- _PROBLEM TO WORK ON_: Across the entries below, tally every line that holds the word "Expand". Give only the tally.

- _RECORDS TO USE_:
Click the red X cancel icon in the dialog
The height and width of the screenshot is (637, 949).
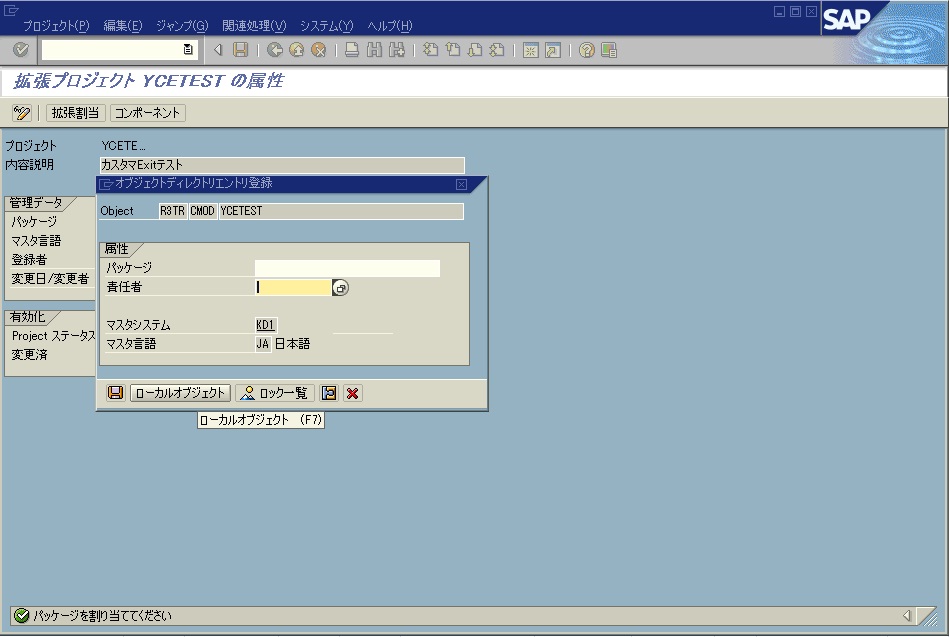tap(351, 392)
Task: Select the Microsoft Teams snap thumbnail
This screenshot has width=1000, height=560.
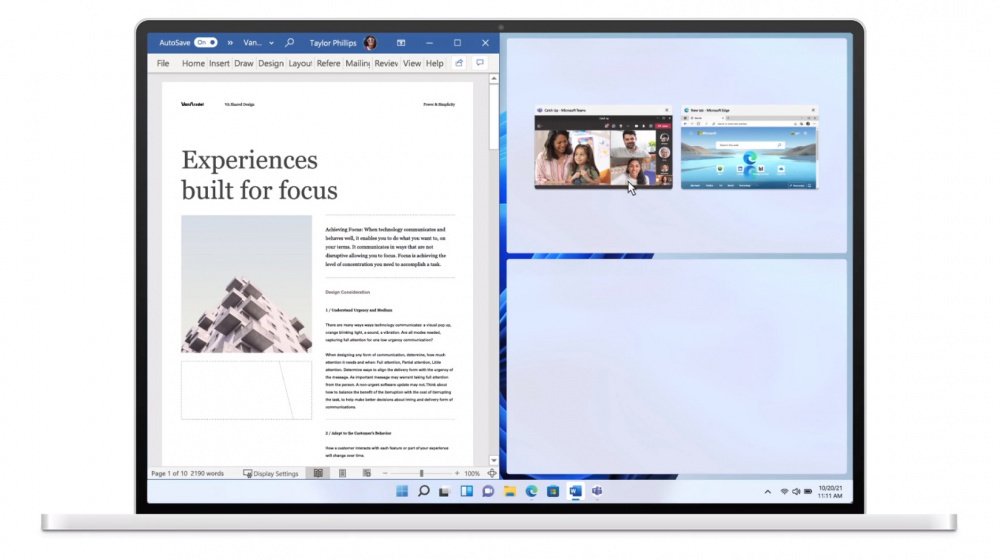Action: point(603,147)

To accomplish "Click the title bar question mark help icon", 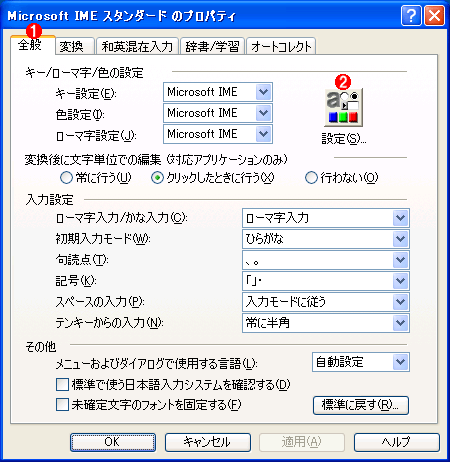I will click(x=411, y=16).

==

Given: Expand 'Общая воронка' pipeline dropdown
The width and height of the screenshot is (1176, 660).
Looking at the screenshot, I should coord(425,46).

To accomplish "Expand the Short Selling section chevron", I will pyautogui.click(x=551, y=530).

---

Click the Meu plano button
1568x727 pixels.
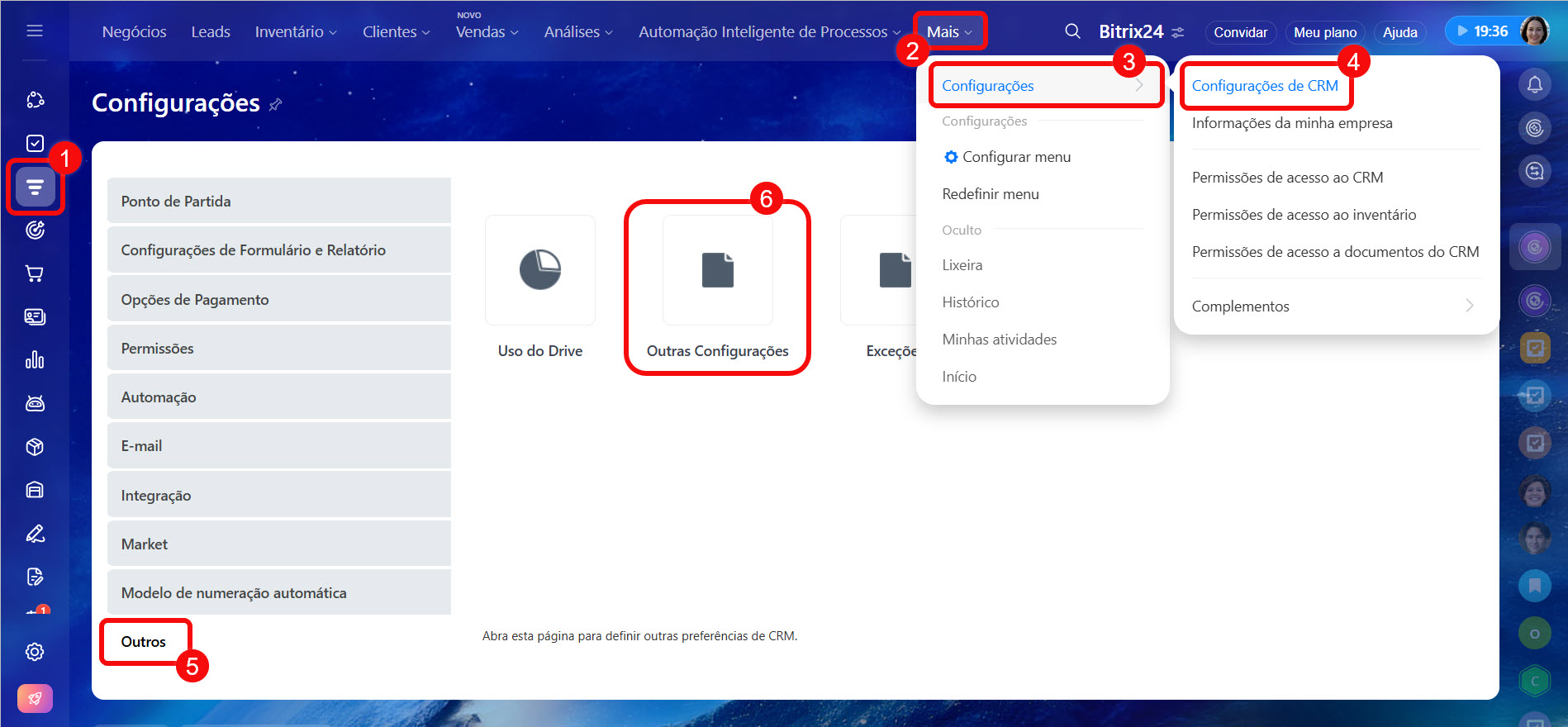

- _WRITTEN SOLUTION_: 2